The CLI now answers "how much is this costing me" with the new `railway usage` command:

- `railway usage` summarizes the workspace: billing period, usage so far, and an estimated bill projected to the end of the period, along with any limits you've set.
- `railway usage projects` ranks your projects by estimated cost, including recently deleted projects that still accrued usage. Pass `--project` to break a single project down by service and resource: CPU, memory, egress, volumes, and backups. These breakdowns are estimates computed from measured resource usage at standard rates, so read them as a close approximation of your invoice rather than the invoice itself.
- `railway usage limit status` shows your workspace and Railway Agent limits, and `railway usage limit set` updates them. Set workspace soft and hard limits in dollars with `--target workspace --soft 100 --hard 150`, or cap Agent spend with `--target agent --hard 25`. Setting an Agent hard limit of 0 blocks Agent usage entirely.

Every command supports `--workspace`, `--period` (current, previous, or a specific month like 2026-06), and `--json` for scripts and agents.

Before this, checking usage or setting limits meant opening workspace settings in the dashboard.
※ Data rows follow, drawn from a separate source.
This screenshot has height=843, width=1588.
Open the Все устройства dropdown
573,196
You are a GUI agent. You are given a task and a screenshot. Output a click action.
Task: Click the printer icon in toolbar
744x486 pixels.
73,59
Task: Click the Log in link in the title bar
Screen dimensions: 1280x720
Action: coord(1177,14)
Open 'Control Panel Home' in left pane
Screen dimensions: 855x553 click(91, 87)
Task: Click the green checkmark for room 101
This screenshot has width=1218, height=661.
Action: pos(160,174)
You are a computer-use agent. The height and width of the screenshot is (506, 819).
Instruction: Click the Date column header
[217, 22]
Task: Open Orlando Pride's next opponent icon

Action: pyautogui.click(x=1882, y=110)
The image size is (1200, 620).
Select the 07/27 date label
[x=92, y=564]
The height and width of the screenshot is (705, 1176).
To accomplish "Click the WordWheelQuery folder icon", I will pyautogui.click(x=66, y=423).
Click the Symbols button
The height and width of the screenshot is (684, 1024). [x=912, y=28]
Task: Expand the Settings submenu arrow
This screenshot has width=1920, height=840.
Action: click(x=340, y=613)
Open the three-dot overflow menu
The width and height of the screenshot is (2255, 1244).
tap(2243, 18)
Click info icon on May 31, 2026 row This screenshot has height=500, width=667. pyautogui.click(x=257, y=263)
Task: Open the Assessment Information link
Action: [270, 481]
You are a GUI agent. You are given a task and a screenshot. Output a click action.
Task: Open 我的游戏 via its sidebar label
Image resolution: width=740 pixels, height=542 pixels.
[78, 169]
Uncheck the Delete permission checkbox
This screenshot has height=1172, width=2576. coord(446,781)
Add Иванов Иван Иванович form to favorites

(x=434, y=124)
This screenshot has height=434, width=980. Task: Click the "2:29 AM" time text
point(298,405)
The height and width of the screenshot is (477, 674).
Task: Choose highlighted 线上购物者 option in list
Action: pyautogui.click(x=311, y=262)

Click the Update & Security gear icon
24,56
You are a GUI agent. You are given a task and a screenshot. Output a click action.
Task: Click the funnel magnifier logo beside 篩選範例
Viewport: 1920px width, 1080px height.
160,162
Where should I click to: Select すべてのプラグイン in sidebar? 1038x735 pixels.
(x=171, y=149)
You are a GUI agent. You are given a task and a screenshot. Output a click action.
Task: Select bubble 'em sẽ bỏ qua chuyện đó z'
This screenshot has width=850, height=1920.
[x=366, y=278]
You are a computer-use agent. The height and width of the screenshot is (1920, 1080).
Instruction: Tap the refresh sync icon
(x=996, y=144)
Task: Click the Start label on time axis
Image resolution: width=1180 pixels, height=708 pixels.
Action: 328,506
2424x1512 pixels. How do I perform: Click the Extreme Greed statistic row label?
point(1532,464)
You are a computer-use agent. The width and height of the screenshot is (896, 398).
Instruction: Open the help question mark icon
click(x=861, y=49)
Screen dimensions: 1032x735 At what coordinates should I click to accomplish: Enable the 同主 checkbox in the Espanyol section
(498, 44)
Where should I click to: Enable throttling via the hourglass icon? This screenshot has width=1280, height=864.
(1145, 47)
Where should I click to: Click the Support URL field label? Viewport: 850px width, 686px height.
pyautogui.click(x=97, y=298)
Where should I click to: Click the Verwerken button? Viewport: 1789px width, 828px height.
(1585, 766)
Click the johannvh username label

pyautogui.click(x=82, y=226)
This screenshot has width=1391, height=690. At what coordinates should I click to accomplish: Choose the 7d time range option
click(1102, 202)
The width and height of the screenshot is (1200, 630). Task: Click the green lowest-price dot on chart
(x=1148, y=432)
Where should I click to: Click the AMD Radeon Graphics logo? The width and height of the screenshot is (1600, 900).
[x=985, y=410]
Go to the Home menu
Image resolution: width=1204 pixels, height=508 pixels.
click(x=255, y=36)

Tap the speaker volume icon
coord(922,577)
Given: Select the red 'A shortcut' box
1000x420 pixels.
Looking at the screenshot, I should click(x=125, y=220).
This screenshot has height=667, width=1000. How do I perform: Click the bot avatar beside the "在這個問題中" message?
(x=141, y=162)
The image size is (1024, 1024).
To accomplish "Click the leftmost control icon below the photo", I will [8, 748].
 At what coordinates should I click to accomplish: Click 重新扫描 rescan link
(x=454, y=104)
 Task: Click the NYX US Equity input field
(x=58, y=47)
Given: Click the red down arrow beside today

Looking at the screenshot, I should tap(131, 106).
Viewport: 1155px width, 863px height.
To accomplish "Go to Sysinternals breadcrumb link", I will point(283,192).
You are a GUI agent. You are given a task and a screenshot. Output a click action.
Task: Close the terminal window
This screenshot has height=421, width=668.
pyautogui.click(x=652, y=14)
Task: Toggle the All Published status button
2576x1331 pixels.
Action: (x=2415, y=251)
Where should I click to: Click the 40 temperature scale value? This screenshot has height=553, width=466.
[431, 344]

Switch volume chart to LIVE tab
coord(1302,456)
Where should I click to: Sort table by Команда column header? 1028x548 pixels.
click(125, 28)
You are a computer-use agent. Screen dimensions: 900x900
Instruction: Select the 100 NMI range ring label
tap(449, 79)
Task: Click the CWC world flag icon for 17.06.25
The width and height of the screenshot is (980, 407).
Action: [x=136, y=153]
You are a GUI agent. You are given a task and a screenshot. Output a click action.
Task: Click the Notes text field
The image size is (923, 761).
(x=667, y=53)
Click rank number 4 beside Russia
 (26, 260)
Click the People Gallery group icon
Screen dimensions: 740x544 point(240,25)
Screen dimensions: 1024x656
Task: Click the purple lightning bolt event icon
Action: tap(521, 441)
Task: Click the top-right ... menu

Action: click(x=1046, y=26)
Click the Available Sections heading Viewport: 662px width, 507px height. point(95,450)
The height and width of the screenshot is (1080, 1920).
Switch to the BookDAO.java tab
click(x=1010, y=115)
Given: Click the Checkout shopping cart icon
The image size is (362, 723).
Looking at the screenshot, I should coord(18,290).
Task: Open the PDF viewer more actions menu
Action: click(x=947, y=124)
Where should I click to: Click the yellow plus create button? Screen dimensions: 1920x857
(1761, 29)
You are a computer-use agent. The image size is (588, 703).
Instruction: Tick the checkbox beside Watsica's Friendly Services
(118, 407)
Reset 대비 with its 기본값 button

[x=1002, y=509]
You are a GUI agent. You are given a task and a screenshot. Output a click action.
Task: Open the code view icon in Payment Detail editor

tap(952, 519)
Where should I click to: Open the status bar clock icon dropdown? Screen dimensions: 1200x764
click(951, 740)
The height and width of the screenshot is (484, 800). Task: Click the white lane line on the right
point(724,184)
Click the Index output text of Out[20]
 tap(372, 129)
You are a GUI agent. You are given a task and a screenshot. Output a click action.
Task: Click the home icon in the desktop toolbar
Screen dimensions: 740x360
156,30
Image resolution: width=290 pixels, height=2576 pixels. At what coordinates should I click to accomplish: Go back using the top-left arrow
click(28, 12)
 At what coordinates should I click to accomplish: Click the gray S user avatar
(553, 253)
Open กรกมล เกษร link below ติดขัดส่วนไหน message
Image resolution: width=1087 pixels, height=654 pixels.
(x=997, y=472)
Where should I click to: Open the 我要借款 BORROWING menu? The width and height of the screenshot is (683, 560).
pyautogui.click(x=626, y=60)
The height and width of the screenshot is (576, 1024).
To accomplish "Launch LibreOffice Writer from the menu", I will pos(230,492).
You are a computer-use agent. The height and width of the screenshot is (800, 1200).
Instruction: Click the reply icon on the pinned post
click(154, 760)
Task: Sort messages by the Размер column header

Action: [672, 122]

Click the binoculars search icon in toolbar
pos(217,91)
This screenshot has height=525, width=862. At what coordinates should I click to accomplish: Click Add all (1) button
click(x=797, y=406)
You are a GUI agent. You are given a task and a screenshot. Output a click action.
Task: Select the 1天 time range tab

The CLI exposes the same picture in a scriptable form, so you can watch spend from the terminal or let an agent enforce a budget for you.

Update with `railway upgrade`, run `railway usage --help`, and let us know what you think on [Central Station](https://station.railway.com/new?type=feedback).

## Fixes and improvements

- We shipped explicit project targeting for `railway status`. Pass `--project` to check any project you have access to, where the command previously reported only the linked project.
- We fixed a race in CLI token refresh that could sign you out when several commands refreshed credentials at once.
- We improved the CLI's autoupdate check by shortening the check window, so new releases reach you sooner.